Records provided section start

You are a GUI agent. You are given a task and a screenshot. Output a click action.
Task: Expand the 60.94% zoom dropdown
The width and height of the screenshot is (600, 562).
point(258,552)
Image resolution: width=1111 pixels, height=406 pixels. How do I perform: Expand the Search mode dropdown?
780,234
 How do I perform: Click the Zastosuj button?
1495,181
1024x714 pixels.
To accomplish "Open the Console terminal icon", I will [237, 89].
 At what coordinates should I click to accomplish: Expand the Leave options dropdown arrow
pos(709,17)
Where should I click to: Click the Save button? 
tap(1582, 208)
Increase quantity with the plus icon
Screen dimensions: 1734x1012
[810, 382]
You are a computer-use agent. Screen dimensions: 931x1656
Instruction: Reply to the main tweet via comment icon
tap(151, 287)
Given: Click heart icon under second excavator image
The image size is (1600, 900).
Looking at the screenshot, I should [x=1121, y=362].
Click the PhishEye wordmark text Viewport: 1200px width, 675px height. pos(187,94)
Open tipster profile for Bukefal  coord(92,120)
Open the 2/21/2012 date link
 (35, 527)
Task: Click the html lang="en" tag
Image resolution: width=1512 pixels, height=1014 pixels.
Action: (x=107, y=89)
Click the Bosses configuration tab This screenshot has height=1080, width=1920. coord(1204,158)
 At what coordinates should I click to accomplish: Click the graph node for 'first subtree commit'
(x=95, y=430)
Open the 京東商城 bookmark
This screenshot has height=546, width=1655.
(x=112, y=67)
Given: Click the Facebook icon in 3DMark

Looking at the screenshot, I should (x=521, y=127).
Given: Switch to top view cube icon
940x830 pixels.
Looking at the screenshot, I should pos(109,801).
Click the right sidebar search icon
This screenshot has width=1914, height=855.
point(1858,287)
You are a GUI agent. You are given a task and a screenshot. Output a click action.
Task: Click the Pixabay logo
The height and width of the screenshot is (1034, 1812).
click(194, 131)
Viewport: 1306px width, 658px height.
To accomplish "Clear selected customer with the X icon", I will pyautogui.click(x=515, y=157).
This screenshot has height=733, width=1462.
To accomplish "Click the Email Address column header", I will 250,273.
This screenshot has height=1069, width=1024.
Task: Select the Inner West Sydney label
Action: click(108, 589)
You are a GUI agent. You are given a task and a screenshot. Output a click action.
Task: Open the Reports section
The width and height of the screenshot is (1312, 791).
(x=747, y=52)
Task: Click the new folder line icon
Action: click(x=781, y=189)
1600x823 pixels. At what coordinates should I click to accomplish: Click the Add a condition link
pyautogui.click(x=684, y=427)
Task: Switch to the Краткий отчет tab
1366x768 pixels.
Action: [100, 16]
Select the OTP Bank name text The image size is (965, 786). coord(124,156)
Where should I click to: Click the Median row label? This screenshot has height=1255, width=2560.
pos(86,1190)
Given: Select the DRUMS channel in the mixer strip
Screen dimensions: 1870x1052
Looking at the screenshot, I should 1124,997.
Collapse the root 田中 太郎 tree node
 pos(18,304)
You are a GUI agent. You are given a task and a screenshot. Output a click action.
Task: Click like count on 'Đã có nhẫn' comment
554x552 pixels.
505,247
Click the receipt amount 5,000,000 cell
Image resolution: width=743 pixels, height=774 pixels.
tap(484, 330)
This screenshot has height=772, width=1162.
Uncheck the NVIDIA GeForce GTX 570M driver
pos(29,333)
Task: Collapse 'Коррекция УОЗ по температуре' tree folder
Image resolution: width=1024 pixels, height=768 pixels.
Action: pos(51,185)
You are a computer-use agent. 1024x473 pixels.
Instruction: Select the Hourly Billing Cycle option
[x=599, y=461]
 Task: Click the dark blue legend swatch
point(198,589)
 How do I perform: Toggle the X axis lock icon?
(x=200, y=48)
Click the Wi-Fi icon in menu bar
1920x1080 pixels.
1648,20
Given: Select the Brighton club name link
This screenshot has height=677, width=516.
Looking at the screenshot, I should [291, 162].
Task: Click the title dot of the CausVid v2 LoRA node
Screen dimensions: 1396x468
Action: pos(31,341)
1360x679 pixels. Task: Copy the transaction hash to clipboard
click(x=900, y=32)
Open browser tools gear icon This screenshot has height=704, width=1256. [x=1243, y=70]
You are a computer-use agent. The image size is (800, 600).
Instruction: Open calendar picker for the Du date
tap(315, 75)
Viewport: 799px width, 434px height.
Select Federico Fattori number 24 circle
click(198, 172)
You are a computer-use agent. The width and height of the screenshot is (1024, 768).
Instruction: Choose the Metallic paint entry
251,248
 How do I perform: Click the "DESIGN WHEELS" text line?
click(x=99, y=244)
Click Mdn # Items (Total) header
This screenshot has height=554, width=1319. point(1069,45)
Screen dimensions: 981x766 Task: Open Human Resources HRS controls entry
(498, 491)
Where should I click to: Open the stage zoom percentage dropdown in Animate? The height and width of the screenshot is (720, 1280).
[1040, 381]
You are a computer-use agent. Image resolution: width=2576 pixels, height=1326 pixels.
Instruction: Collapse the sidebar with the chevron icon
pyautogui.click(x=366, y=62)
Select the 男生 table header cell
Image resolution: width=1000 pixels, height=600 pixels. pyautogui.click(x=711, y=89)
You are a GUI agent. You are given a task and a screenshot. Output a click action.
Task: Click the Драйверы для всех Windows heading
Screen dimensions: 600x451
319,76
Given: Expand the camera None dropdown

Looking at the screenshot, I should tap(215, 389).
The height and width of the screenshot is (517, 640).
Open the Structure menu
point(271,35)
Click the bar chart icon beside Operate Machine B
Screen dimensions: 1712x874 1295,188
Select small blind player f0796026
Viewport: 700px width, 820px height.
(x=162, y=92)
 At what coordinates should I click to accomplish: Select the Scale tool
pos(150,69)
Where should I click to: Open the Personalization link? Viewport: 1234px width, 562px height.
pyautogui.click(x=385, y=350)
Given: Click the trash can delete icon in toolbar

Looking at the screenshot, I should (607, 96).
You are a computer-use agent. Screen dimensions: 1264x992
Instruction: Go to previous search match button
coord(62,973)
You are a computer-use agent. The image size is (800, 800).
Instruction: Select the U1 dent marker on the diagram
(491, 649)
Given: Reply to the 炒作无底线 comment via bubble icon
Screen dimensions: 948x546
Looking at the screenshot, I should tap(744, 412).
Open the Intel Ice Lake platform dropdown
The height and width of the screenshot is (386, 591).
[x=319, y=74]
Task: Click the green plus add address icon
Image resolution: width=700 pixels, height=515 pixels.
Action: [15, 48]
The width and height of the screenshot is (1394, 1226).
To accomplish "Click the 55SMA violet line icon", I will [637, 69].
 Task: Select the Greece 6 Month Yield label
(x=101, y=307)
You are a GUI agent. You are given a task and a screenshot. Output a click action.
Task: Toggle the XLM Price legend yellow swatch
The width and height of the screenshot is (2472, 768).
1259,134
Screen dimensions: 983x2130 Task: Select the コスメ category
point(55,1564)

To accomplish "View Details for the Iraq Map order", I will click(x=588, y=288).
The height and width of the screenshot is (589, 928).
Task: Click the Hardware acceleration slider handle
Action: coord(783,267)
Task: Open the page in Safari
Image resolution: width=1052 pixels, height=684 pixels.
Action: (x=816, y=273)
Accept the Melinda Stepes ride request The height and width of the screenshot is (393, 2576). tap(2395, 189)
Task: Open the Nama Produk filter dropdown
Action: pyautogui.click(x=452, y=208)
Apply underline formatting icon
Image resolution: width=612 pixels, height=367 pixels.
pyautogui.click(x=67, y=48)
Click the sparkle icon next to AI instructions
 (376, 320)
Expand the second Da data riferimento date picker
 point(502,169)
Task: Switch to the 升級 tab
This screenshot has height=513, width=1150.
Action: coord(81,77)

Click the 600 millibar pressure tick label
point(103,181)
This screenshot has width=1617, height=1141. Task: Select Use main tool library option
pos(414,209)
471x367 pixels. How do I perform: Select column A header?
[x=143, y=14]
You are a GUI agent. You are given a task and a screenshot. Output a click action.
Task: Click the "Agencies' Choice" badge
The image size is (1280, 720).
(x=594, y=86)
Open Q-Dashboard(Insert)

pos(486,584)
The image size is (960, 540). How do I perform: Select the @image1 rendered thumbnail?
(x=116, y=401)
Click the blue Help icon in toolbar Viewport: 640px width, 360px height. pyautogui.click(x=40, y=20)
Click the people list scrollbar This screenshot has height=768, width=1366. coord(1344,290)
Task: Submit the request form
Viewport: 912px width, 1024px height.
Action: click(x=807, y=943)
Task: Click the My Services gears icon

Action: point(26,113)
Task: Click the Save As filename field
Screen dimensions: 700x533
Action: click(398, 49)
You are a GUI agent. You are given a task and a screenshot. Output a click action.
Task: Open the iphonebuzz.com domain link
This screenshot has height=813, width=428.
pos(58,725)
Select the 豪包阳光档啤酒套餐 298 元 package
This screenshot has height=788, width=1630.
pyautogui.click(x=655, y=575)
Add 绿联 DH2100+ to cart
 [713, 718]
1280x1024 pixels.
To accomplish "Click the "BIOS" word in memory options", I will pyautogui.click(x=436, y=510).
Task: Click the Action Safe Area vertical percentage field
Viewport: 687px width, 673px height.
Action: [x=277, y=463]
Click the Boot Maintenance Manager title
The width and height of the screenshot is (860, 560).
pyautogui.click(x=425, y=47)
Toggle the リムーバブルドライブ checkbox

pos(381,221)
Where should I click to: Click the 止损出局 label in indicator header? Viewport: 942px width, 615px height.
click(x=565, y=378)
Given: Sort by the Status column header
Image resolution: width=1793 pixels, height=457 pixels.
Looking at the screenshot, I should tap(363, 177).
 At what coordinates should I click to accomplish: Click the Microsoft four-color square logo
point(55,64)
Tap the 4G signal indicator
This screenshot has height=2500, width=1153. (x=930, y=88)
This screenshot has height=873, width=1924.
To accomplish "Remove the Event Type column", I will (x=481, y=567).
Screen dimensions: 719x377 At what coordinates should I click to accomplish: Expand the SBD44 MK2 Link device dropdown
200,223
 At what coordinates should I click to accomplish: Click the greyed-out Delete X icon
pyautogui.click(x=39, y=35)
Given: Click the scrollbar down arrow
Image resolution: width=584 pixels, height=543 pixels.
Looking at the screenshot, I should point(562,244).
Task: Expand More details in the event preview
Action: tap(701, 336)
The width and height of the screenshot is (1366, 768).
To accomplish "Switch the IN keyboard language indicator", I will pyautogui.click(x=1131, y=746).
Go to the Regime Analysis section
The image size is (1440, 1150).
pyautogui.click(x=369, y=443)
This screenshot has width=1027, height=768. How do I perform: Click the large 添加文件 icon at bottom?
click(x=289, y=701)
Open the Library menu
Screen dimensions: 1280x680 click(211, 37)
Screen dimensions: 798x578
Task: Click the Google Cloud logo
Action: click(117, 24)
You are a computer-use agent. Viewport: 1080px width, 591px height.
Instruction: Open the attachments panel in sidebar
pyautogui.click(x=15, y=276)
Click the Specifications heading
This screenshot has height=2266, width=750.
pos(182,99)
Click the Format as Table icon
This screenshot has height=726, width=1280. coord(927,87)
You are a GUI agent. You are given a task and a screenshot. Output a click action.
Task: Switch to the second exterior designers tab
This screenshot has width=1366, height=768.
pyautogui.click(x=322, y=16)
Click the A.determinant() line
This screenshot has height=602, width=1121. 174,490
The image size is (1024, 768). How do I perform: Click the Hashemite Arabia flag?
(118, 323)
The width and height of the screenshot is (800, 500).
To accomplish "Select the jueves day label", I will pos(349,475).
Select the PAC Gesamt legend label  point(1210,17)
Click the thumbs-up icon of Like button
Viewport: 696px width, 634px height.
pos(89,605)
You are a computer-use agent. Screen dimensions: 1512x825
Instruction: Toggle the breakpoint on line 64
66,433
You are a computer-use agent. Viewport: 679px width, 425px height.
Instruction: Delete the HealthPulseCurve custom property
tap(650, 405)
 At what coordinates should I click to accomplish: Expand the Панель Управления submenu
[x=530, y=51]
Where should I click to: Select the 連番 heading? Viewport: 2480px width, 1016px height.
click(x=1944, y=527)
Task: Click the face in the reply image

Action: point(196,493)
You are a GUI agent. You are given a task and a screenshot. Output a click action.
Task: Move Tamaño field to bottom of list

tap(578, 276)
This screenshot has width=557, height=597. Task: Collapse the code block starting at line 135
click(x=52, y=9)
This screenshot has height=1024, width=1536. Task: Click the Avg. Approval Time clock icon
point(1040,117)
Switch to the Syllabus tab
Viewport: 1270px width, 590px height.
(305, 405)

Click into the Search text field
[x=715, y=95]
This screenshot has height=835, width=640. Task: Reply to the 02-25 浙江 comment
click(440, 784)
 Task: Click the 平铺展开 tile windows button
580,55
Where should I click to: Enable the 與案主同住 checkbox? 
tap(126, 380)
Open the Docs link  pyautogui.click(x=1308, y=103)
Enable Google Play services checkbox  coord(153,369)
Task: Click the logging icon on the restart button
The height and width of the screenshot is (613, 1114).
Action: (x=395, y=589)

Records provided section end

### [What you are asked to do]
For each line above that includes the word "computer", make a copy of that line.

### [Expected output]
You are a computer-use agent. Screen dimensions: 931x1656
You are a computer-use agent. 1024x473 pixels.
You are a computer-use agent. The image size is (800, 600).
You are a computer-use agent. The width and height of the screenshot is (1024, 768).
You are a computer-use agent. Image resolution: width=2576 pixels, height=1326 pixels.
You are a computer-use agent. Screen dimensions: 1264x992
You are a computer-use agent. The image size is (800, 800).
You are a computer-use agent. Viewport: 1080px width, 591px height.
You are a computer-use agent. Screen dimensions: 1512x825
You are a computer-use agent. Viewport: 679px width, 425px height.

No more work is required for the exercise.